An authentication profile defines:
the authentication method
other settings such as number of retries, maximum number of authentication requests that can be allowed for a supplicant, authentication server timeout, and so on, related to the communication between the switch and the supplicant (a user or device such as printer).
You can reference an authentication profile directly in a port profile or assign the authentication profile to a port when you configure the port manually.
See Add Authentication Profiles for details.
Firewall filter: Firewall filters are used to deny or permit network access to supplicants based on the filter terms.
You can reference an egress firewall filter and an ingress firewall filter in a port profile.

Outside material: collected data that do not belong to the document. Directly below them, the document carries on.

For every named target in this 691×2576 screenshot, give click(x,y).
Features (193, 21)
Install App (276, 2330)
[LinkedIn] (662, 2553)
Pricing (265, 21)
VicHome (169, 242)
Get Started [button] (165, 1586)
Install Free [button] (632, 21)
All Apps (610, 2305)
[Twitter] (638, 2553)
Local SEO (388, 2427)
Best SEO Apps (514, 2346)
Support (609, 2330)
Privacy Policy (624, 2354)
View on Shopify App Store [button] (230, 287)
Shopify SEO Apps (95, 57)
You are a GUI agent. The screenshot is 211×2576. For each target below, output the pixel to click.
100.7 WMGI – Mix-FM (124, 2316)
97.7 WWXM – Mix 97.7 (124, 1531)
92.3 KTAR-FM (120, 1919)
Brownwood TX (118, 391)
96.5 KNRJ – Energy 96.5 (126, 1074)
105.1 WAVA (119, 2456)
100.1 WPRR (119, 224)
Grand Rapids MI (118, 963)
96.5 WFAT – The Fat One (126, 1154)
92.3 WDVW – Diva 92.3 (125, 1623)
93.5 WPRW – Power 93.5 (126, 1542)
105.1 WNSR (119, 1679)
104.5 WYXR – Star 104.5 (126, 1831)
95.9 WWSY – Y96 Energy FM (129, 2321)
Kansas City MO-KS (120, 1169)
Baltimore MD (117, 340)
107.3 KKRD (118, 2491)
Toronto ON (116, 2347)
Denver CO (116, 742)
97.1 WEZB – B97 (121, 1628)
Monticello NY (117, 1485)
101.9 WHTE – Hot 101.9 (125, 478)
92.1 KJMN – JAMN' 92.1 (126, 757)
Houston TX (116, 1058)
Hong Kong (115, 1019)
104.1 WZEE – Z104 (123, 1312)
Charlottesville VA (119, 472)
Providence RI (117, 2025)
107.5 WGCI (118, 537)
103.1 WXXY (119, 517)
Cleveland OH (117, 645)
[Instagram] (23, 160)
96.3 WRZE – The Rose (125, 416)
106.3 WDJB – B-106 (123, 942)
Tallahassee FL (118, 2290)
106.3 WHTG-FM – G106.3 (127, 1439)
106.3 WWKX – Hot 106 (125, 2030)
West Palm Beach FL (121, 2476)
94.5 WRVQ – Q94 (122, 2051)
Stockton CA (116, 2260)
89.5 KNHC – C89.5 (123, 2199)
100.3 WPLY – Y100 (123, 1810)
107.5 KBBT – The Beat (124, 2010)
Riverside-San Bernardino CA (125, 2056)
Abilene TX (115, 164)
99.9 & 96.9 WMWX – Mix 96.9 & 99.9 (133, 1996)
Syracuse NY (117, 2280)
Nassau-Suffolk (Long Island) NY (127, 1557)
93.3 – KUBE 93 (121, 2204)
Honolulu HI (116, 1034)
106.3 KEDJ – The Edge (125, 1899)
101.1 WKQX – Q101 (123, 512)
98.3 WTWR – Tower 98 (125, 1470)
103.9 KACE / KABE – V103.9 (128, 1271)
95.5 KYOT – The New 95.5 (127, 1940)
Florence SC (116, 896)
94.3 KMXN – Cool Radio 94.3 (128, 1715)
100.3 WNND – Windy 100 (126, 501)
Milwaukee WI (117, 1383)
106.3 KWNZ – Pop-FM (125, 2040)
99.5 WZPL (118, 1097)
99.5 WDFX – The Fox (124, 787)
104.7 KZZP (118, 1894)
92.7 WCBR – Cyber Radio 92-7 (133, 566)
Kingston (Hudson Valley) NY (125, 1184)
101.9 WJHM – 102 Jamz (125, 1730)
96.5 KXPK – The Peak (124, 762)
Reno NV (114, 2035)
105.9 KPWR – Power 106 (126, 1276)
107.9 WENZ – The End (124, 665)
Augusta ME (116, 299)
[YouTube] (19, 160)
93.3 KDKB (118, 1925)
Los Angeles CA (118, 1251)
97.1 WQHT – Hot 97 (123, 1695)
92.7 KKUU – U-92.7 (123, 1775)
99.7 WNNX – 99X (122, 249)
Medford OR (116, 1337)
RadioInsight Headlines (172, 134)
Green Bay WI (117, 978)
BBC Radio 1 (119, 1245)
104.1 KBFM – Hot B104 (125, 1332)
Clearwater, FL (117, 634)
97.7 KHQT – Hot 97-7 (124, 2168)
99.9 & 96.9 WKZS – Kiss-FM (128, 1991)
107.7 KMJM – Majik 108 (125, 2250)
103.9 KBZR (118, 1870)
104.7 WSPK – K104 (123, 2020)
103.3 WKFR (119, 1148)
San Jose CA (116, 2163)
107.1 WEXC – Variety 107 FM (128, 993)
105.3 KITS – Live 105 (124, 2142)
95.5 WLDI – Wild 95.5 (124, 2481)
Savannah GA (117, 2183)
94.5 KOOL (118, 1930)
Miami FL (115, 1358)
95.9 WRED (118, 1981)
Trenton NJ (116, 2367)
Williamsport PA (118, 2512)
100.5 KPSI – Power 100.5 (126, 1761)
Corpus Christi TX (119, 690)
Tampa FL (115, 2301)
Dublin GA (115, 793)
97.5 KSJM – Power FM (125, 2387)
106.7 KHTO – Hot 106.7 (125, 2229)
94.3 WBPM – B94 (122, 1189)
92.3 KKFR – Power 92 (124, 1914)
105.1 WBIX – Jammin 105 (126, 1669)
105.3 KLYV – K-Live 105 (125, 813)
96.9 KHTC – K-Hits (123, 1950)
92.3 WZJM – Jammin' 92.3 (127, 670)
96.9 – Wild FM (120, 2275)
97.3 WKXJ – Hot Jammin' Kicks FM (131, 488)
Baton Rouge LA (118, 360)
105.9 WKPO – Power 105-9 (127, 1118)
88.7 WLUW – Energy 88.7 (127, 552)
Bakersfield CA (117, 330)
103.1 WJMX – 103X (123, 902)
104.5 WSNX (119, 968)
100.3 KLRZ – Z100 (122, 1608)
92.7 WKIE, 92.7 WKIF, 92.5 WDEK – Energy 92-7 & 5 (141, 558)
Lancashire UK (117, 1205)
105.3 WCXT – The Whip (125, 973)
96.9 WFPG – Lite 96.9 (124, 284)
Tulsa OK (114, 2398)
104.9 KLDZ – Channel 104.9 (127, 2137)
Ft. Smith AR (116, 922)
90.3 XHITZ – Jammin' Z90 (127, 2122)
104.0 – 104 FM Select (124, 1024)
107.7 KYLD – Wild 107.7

You can also assign the firewall filters to a port when you configure the port manually.
See Add Firewall Filters and Termsfor details.
Port profiles: Port profiles are used to define the behavior of a port. You can use port profiles to simultaneously provision multiple ports with the same set of attributes. A port profile includes the following:
Authentication profile (Optional)
Firewall filters (Optional)
Storm control settings
Power over Ethernet (PoE) settings
Port security settings
A port profile has an authentication profile and one ingress firewall filter and one egress firewall filter assigned to it. Figure 1 shows the relationship between an authentication profile, firewall filters, and a port profile.
See Add Port Profiles for details about adding a port profile to CSO.
RADIUS server profiles: RADIUS server profiles are used to define the RADIUS server for authentication and accounting. You define the RADIUS server IP address, password, authorization ports, accounting ports, retry counts, and server timeout in this profile.
A RADIUS server profile is referenced by an access profile and deployed on the switch when the access profile is deployed. See Add RADIUS Server Profiles for information about adding RADIUS server profiles.
Access profiles: Access profiles are used to define the list of RADIUS servers to be used for authentication and accounting. An access profile has one or more RADIUS server profiles assigned to it.
Figure 2 shows the relationship between the a RADIUS profile and an access profile.
An access profile, deployed on a switch, is referenced by an authentication profile when 802.1x authentication is configured on the switch port.
See Add Access Profiles for details.
Life Cycle of a Port Profile
Figure 3 shows the life cycle of a port profile.
The life cycle of a port profile is as follows:
Add a port profile to CSO.
Assign the port profile to one or more ports on a switch.
When you assign the port profile, the deployment status of the port is set to Pending Deployment indicating that the profile is only assigned to the port.
Deploy the port profile on one or more ports.
During the deployment, that is, when the configuration is being committed on the port, the deployment status is changed to In Progress. If the deployment job completes successfully, the deployment status of the port is set to Success; otherwise, the deployment status is set to Failed.
Edit the port profile.
When you edit the port profile, an authentication profile or a firewall filter associated with the port profile, the deployment status of the port profile is set to Pending Deployment.
Redeploy the port profile to ensure the changes are reflected in the port configuration.
During the redeployment, the deployment status of the port is changed to In Progress. If the deployment job completes successfully, the deployment status of the port is set to Success; otherwise, the deployment status is set to Failed.